Start of Dataset records

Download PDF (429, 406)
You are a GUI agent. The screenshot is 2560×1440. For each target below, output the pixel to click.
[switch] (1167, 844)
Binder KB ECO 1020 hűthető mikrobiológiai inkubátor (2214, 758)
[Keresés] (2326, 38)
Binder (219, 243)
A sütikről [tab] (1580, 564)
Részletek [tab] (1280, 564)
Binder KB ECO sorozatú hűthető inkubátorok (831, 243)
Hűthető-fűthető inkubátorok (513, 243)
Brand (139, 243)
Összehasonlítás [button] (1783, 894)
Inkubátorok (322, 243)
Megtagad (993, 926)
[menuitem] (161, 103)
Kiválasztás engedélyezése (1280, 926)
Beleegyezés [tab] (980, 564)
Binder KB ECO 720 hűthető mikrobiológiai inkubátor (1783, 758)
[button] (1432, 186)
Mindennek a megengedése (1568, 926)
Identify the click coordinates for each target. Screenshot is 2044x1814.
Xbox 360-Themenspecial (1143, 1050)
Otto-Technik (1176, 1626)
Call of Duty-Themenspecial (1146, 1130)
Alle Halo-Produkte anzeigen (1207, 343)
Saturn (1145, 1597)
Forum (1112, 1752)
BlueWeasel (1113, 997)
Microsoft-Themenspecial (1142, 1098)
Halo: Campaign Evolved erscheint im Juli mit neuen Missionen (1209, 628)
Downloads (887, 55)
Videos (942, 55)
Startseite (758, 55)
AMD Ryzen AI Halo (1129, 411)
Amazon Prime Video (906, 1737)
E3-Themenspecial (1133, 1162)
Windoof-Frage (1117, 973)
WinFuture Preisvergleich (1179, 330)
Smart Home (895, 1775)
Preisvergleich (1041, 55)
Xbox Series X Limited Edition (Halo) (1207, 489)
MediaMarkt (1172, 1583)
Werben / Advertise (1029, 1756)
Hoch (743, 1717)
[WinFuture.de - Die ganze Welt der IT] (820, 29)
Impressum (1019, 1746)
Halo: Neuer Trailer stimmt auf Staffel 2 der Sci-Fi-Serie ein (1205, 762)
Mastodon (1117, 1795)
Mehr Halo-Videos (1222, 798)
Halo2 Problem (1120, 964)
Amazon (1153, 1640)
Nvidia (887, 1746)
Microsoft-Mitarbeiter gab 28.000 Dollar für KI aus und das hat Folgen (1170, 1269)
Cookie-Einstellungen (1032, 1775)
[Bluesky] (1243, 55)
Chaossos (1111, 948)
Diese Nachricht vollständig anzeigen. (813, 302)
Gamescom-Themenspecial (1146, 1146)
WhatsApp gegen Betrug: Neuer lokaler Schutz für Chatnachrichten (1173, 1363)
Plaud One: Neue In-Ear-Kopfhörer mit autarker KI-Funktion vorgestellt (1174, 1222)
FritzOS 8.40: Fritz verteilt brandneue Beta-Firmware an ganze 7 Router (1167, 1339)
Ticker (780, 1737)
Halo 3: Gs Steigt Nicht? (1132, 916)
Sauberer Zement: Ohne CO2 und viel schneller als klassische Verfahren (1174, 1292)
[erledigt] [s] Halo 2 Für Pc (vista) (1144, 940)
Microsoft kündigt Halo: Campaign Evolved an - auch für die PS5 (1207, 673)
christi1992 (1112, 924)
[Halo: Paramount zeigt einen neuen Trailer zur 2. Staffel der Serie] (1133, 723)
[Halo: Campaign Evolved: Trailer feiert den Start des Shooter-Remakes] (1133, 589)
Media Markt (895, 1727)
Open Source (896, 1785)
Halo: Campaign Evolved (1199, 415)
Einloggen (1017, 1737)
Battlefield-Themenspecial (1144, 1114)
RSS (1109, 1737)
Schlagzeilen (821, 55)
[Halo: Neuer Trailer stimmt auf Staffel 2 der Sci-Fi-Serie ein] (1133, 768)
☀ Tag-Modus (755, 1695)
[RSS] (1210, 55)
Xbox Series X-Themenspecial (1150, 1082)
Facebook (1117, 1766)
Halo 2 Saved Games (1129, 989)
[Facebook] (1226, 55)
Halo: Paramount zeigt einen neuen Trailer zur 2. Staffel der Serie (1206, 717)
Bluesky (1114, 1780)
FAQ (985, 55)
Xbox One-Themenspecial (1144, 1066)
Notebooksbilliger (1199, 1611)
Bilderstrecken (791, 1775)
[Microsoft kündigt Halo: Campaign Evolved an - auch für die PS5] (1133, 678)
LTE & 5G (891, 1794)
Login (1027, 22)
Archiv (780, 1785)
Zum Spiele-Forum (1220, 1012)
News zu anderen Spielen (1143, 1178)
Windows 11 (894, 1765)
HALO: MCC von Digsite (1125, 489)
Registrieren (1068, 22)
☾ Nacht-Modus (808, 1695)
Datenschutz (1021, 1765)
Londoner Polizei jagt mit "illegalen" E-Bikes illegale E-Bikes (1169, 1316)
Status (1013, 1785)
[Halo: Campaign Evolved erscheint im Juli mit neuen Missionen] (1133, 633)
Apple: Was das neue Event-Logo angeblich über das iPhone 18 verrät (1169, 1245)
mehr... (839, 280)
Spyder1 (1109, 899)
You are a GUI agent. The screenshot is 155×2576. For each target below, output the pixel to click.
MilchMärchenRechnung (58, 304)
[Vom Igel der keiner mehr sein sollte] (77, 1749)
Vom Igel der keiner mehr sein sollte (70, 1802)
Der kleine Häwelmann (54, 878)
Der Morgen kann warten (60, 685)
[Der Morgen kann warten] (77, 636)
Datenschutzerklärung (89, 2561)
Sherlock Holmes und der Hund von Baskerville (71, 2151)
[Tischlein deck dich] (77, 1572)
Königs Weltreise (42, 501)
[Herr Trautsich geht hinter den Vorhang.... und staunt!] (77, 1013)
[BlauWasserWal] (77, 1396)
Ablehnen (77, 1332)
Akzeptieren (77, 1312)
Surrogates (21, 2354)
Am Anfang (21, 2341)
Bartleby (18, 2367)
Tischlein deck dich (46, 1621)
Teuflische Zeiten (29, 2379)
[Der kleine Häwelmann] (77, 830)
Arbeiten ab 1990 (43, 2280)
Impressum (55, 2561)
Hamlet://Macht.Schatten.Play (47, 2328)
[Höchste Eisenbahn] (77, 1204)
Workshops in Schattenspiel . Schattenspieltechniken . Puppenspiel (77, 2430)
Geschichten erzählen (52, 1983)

End of Dataset records

Look above for lines with the word "warten" and copy them all.

Der Morgen kann warten (60, 685)
[Der Morgen kann warten] (77, 636)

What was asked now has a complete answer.